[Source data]

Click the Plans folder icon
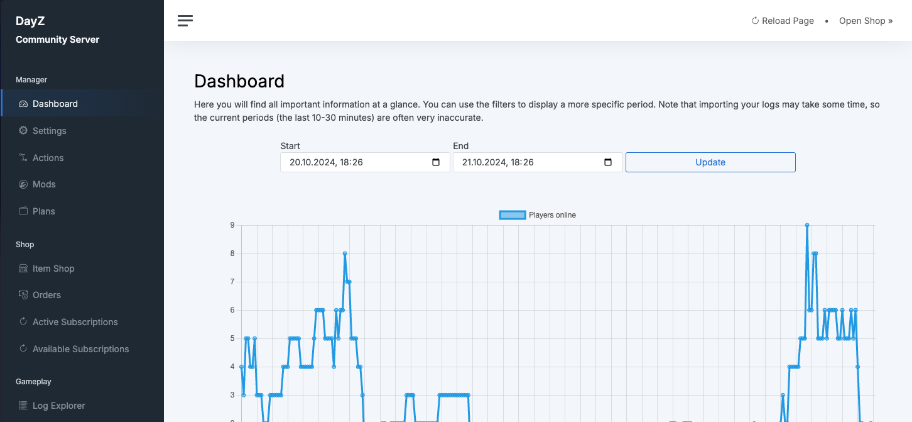This screenshot has height=422, width=912. click(x=23, y=211)
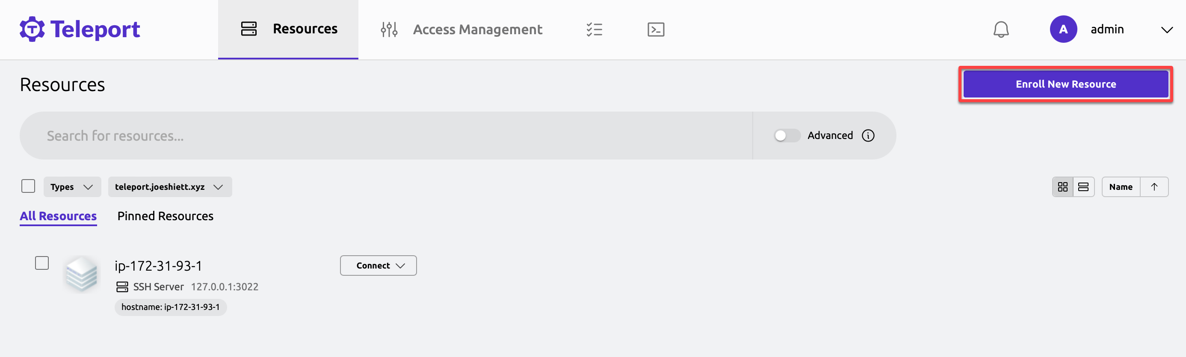
Task: Reverse sort direction with arrow icon
Action: click(1154, 187)
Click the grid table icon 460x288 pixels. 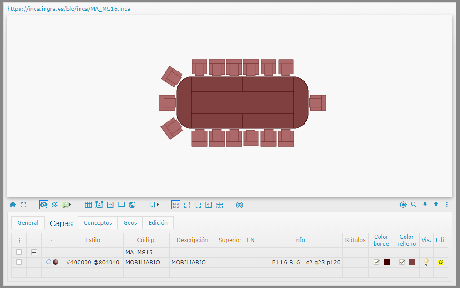tap(89, 205)
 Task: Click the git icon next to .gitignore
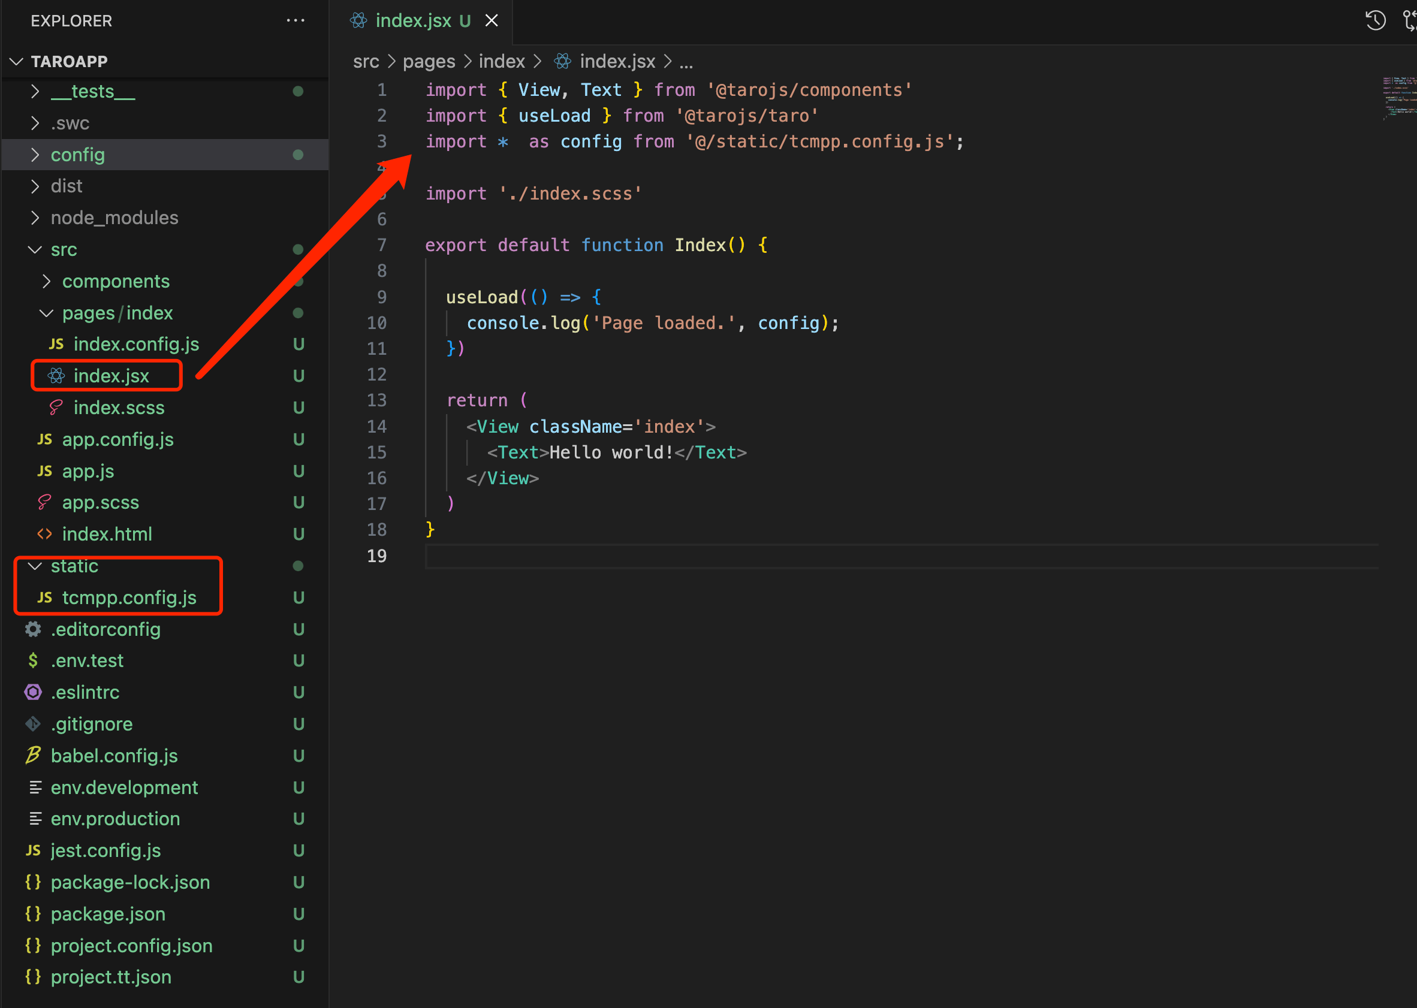click(33, 724)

→ Problem statement
Identify every line above that contains the string "Task", and copy each one.

→ Answer
Task: Reverse sort direction with arrow icon
 Task: Click the git icon next to .gitignore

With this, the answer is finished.